Enquanto o número de participantes ativos dos fundos de pensão cresceu 556 mil desde 2001 até o fim do ano passado, a quantidade de assistidos aumentou 110 mil no mesmo período (veja tabela), segundo dados da Previc. O incremento representa uma ampliação de 31% no conjunto de participantes ativos durante uma década. “Não dá para dizer que o sistema rompeu a inércia ou que deu um salto, mas podemos verificar que houve uma evolução na adesão de novos participantes em um ritmo semelhante ao da formalização do mercado de trabalho”, aponta Antônio Gazzoni, sócio-diretor da consultoria Gama. O especialista acredita, porém, que a previdência fechada ainda enfrenta dificuldades para captar novos participantes da classe C, que é o segmento que mais se fortaleceu no País nos últimos anos (leia mais no quadro ao lado).

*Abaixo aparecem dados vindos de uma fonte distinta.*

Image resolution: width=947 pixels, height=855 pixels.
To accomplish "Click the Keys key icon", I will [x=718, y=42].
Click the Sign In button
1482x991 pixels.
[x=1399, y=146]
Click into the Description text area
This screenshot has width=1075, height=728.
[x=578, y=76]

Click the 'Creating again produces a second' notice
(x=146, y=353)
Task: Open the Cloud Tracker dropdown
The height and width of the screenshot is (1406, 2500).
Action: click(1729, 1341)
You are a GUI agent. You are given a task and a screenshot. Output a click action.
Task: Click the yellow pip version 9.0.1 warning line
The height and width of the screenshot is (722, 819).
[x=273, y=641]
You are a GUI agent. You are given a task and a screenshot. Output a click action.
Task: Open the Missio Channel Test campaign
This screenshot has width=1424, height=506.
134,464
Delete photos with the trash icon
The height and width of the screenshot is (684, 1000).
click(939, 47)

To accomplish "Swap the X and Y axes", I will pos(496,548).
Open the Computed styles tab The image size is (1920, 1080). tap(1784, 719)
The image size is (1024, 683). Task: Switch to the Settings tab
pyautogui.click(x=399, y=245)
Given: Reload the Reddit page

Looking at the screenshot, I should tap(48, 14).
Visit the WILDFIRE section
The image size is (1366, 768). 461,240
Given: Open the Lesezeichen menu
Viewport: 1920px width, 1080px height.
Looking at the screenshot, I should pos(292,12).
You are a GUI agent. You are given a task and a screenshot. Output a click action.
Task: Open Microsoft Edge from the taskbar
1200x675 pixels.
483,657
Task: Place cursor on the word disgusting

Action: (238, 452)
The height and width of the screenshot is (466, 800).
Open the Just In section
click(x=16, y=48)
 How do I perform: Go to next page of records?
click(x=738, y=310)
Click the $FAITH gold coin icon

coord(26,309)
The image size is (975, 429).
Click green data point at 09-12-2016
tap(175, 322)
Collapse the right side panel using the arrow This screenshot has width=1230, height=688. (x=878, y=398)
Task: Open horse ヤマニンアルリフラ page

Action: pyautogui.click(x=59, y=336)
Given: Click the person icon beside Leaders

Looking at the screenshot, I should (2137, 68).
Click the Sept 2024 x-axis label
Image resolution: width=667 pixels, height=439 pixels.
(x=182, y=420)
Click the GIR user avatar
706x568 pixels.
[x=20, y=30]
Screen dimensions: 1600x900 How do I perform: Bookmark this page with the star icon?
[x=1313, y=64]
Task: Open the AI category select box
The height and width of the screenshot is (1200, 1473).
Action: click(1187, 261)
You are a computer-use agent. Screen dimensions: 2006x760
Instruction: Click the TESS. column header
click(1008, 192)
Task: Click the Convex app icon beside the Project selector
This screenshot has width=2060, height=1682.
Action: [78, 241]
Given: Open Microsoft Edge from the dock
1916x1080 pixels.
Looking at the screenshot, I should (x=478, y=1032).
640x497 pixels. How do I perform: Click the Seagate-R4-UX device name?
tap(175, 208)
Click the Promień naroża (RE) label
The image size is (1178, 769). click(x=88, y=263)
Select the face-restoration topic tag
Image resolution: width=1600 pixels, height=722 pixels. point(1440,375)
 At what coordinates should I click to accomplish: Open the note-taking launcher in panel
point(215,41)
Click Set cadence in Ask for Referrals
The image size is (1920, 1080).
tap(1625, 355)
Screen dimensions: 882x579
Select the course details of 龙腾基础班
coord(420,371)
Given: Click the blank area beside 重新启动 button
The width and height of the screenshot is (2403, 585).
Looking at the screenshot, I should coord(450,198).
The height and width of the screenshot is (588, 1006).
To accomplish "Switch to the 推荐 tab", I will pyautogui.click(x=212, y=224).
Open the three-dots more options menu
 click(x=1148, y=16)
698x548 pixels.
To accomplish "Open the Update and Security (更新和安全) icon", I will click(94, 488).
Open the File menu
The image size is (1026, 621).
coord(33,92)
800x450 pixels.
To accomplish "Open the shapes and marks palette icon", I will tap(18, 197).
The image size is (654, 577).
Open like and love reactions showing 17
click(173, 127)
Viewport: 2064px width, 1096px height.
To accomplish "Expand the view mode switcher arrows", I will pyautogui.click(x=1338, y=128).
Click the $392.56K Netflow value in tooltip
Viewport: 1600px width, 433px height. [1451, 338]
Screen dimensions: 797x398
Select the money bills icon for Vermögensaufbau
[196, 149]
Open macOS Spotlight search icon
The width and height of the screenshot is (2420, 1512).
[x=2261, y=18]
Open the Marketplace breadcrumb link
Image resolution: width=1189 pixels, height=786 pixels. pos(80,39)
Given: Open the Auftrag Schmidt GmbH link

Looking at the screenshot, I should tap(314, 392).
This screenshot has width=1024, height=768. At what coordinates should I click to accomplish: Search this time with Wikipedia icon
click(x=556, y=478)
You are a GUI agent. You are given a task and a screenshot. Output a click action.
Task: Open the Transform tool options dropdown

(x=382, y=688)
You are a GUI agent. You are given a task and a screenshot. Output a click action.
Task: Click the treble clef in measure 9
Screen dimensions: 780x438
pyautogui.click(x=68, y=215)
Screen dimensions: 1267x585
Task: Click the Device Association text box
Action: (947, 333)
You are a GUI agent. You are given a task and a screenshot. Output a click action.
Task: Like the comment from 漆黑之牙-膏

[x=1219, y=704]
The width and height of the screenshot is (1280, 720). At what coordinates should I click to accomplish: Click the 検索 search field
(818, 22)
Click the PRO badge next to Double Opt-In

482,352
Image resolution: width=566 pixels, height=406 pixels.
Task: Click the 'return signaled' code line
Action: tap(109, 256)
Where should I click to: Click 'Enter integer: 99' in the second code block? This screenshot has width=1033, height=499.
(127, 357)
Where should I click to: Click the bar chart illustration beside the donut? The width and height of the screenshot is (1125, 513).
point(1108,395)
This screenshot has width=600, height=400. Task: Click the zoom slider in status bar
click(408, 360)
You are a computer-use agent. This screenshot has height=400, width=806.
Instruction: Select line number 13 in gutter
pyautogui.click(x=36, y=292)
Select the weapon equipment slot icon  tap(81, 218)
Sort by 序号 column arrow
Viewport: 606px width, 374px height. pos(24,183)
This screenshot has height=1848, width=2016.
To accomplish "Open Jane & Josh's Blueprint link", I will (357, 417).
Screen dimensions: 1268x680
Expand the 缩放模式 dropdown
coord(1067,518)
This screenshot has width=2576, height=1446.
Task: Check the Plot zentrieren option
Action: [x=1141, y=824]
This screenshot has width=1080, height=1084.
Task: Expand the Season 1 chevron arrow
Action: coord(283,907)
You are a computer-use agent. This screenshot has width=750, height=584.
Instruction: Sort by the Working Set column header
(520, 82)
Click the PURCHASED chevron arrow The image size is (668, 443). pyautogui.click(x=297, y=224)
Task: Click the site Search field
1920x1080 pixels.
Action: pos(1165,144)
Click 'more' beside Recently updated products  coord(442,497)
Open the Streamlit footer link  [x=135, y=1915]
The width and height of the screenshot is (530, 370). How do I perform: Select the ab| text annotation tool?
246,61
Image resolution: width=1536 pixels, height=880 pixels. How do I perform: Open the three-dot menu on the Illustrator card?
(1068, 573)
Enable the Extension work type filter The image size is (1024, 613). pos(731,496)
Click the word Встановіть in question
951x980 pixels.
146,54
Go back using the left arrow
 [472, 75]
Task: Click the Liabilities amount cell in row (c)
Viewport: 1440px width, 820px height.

Renovação – Mesmo com o advento dos planos de instituidores a partir de 2006, o sistema fechado ainda enfrenta o desafio de abrir as portas para os empregados e autônomos que não têm acesso a planos de benefícios patrocinados. Porém, para os fundos de pensão já existentes, o crescimento vem se acentuando nos últimos anos. Fundos de pensão como o Postalis (Correios), Funcef (Caixa Econômica Federal), Fundação Promon e Embraerprev estão passando por um processo de renovação do conjunto de participantes. É um processo que está revertendo a tendência de envelhecimento do sistema que, no início da década passada, apontava que haveria muito mais saída de recursos do que entradas.
Dados da Funcef mostram que o número de participantes praticamente dobrou desde 2002. Na época havia cerca de 60 mil participantes, entre ativos e assistidos. Nos anos seguintes, houve um crescimento vegetativo deste número, mas a partir de 2006 e 2007, com a chegada do novo plano do tipo Contribuição Variável (CV), a Caixa e o fundo de pensão voltaram a incentivar o benefício. Ao mesmo tempo, o banco voltou a contratar funcionários em maior quantidade, o que permitiu que a Funcef chegasse ao fim de 2011 com 116 mil participantes. Em 2012, a direção da Caixa já anunciou contratação de 12 mil novos empregados, para dar conta do projeto de ampliação com 500 novas agências do banco.
“Com o atual nível de adesão na faixa de 95%, prevemos o ingresso de mais de 10 mil novos participantes neste ano”, prevê Geraldo Aparecido da Silva, secretário geral da Funcef. Ele explica que o patamar de adesão era bem mais baixo até 2006, quando havia cerca de 16 mil funcionários da Caixa que não participavam do plano. Ele representavam cerca de 20% do quadro da patrocinadora, mas com a criação do plano CV, foram realizadas campanhas para incentivar a adesão. Atualmente, há apenas 4,5 mil empregados da Caixa que não participam da Funcef.
O fundo de Caixa é considerado amadurecido, pois o pagamento de benefícios ainda supera as entradas de recursos. Mas pelo menos a tendência de descapitalização do fundo está sendo revertida com a mudança do perfil do quadro de participantes. Até 2006, o número de assistidos avançava mais rápido que o de ativos, o que dava a impressão de que o fundo de pensão teria que passar por um forte processo de desinvestimento. Com as campanhas de adesão e as contratações de novos empregados, essa tendência não é mais verificada. “Ainda pagamos mais do que arrecadamos, mas a curva está mudando e tende até para a reversão”, afirma o secretário geral da Funcef.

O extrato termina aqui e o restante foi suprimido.